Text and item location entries
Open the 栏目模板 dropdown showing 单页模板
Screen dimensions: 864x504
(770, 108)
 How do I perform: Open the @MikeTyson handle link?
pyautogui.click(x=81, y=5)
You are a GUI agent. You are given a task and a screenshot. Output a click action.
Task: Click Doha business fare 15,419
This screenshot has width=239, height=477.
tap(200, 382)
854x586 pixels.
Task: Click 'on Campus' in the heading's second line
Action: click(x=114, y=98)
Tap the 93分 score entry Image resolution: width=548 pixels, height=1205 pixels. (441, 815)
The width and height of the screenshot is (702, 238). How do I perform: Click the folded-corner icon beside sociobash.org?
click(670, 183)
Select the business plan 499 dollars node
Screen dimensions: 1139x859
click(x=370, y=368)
--
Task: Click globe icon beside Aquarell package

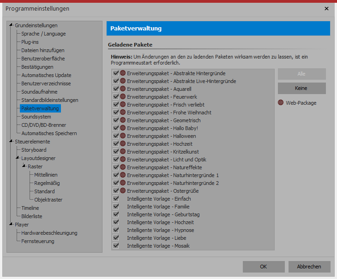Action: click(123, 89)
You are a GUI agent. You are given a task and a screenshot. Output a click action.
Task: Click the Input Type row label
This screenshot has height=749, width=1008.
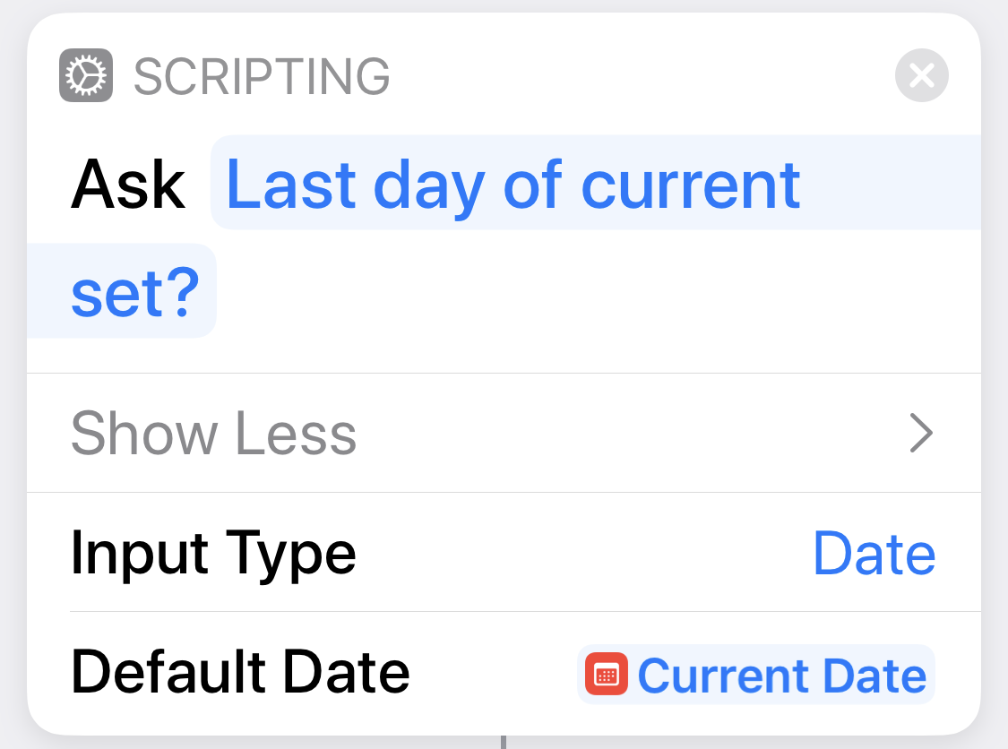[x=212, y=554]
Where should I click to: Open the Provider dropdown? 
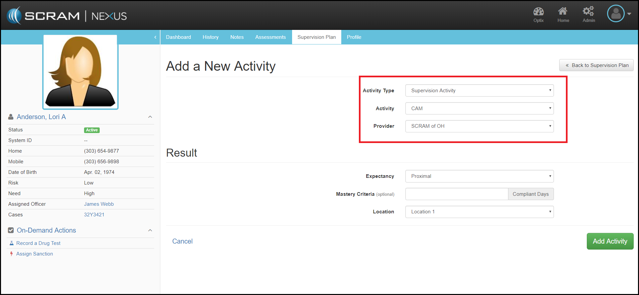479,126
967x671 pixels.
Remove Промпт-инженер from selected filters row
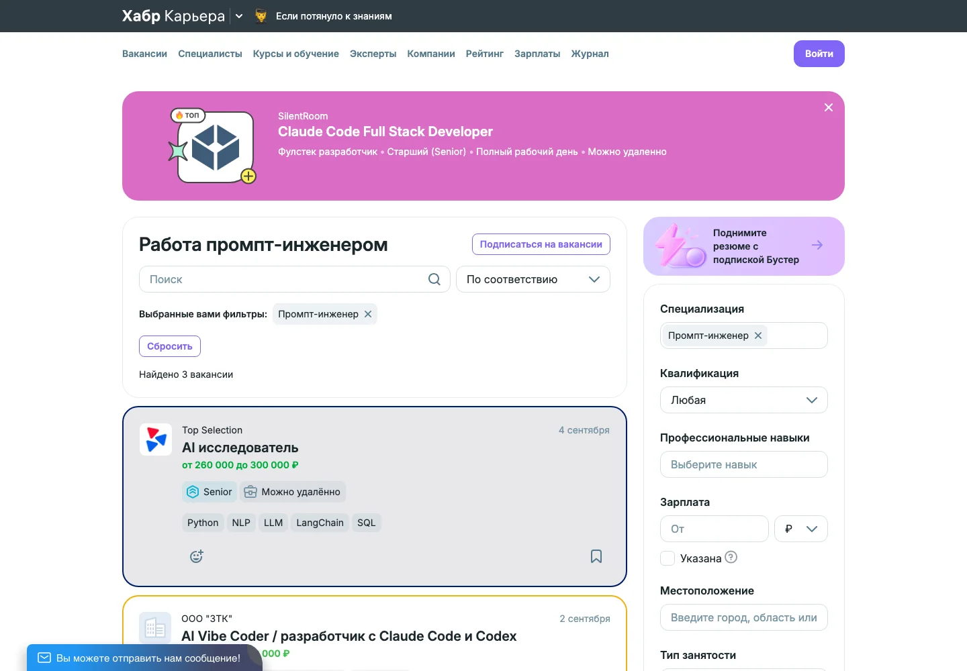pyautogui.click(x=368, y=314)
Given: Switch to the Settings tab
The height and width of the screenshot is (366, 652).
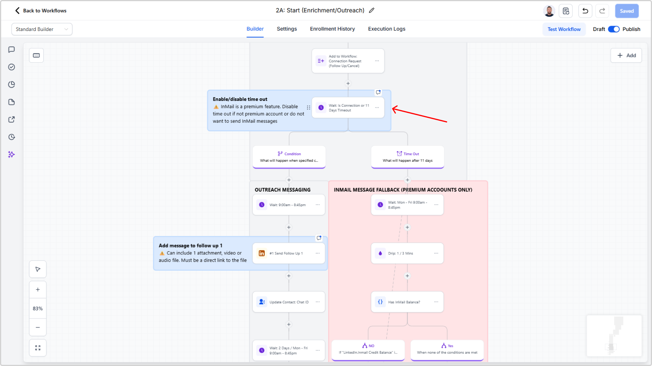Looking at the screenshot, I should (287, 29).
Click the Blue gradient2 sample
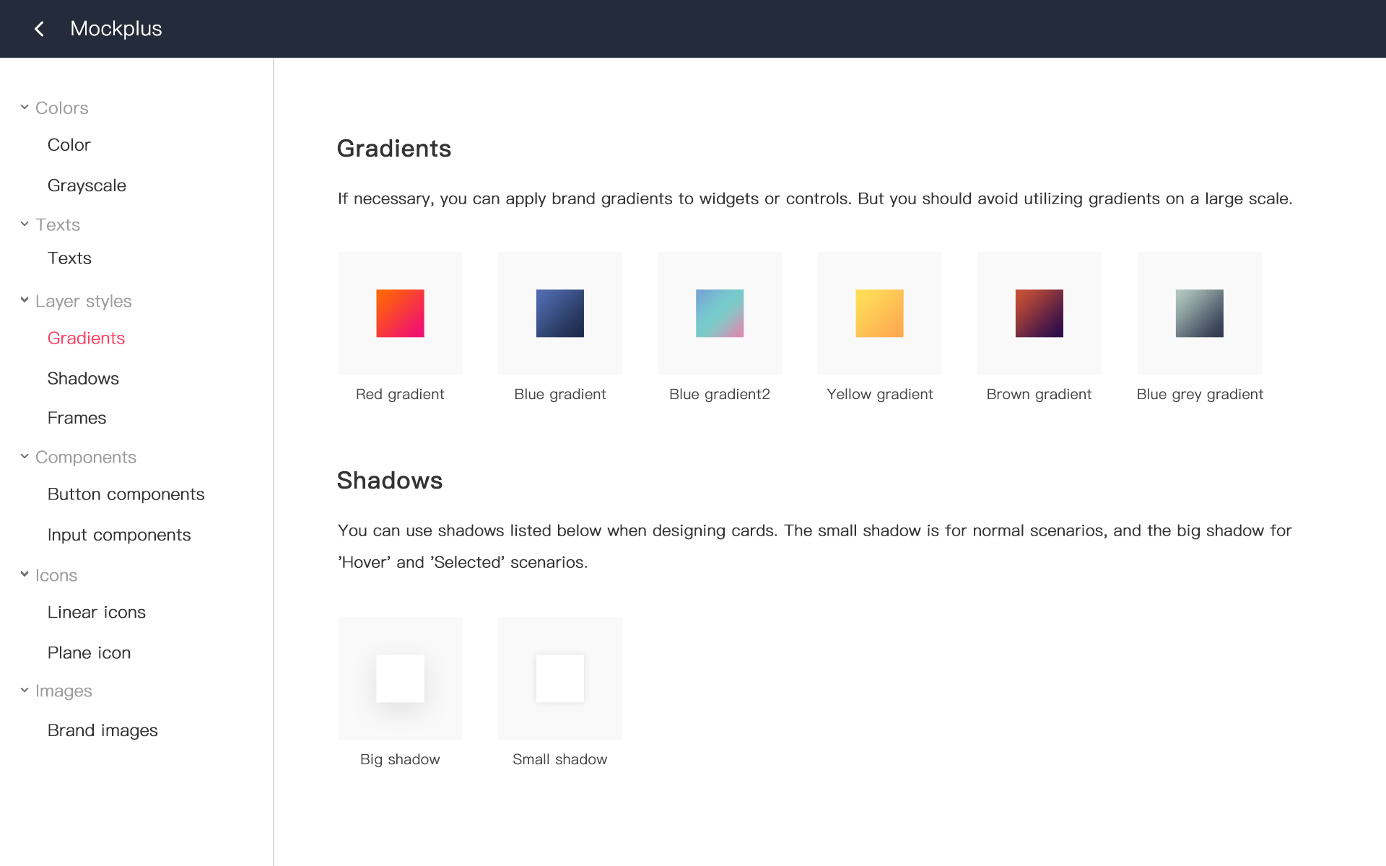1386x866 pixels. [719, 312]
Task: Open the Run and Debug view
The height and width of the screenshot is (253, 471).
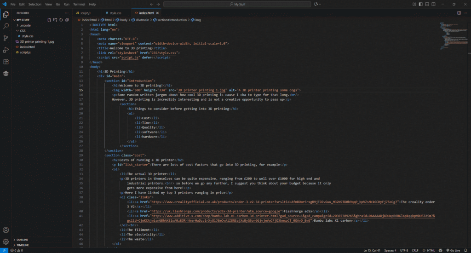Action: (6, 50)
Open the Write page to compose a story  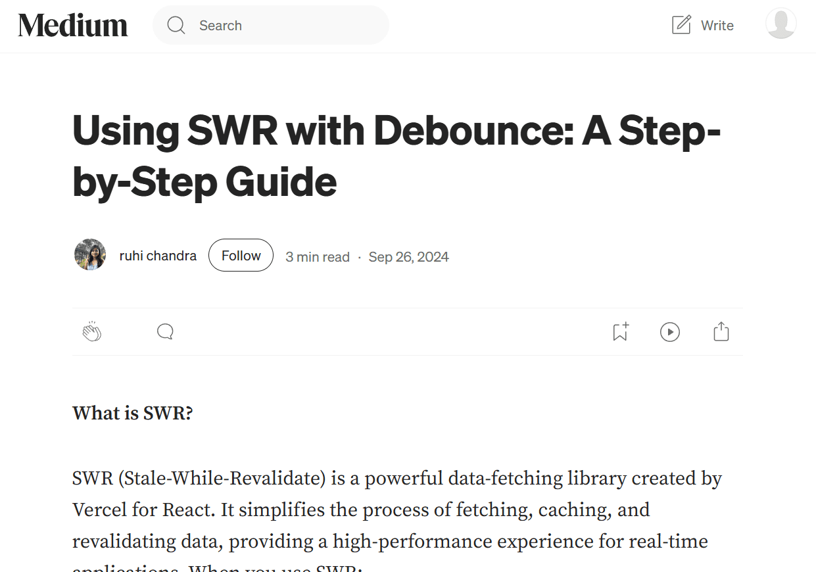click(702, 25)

● TASK DIRECTIONS
Give everything in the listing from the line containing "Select the business plan 499 dollars node" down to the line containing "click(x=370, y=368)" as a JSON list of strings, one string per line, with blank lines left out.

● FULL SOLUTION
[
  "Select the business plan 499 dollars node",
  "Screen dimensions: 1139x859",
  "click(x=370, y=368)"
]